PROBLEM DESCRIPTION: Write out an exact copy of the line containing "Instruction: Open Sandboxed" and all lines that follow it in the data below, leaving out pictures.

MATERIAL FOR THIS EXERCISE:
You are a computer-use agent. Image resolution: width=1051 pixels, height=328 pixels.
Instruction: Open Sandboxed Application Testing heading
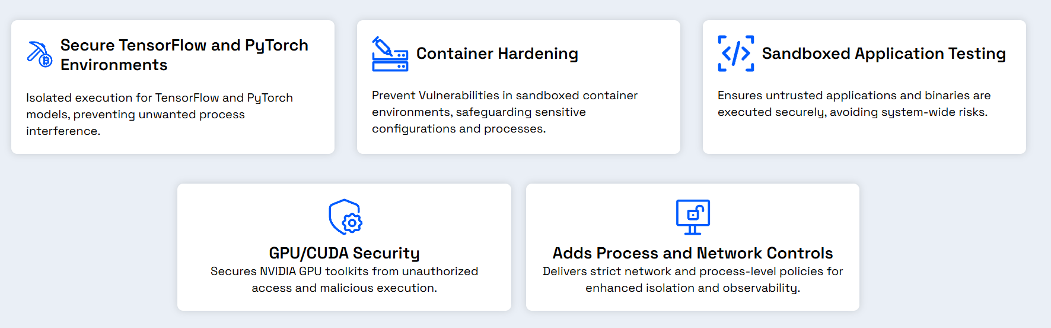(884, 53)
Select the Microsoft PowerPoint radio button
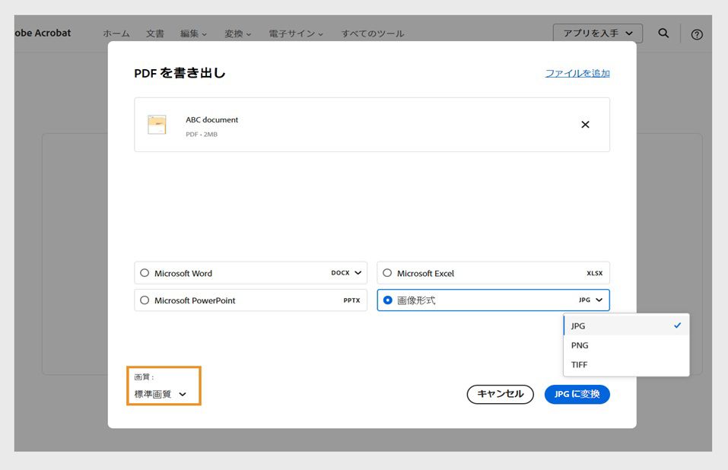The image size is (728, 470). click(145, 300)
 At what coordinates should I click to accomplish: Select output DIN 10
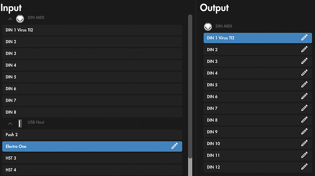coord(257,144)
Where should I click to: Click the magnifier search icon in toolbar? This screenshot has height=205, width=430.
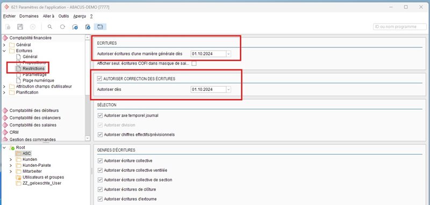pos(50,26)
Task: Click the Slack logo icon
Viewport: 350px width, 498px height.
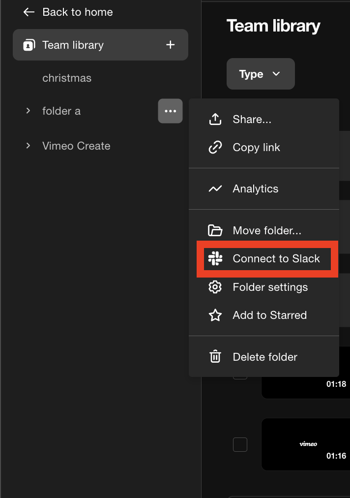Action: pos(215,258)
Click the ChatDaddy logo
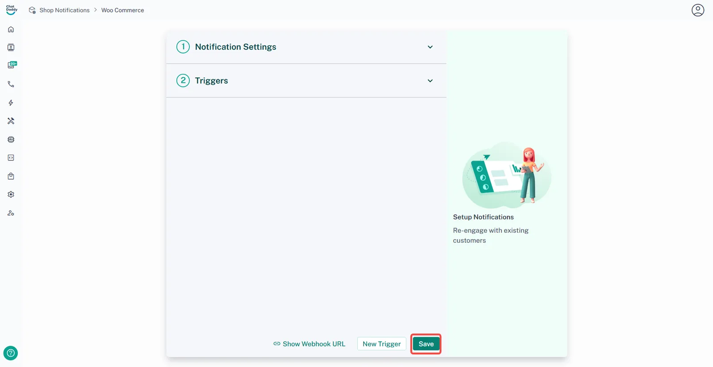The width and height of the screenshot is (713, 367). [12, 10]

WRITTEN SOLUTION:
Instruction: Open Sandboxed Application Testing heading
(884, 53)
Select the Microsoft PowerPoint radio button
The image size is (728, 470). click(145, 300)
 At what coordinates should I click to accomplish: Select output DIN 10
coord(257,144)
Where should I click to: Click the magnifier search icon in toolbar? This screenshot has height=205, width=430.
pos(50,26)
Task: Click the Slack logo icon
Viewport: 350px width, 498px height.
Action: pos(215,258)
Click the ChatDaddy logo
The width and height of the screenshot is (713, 367). [12, 10]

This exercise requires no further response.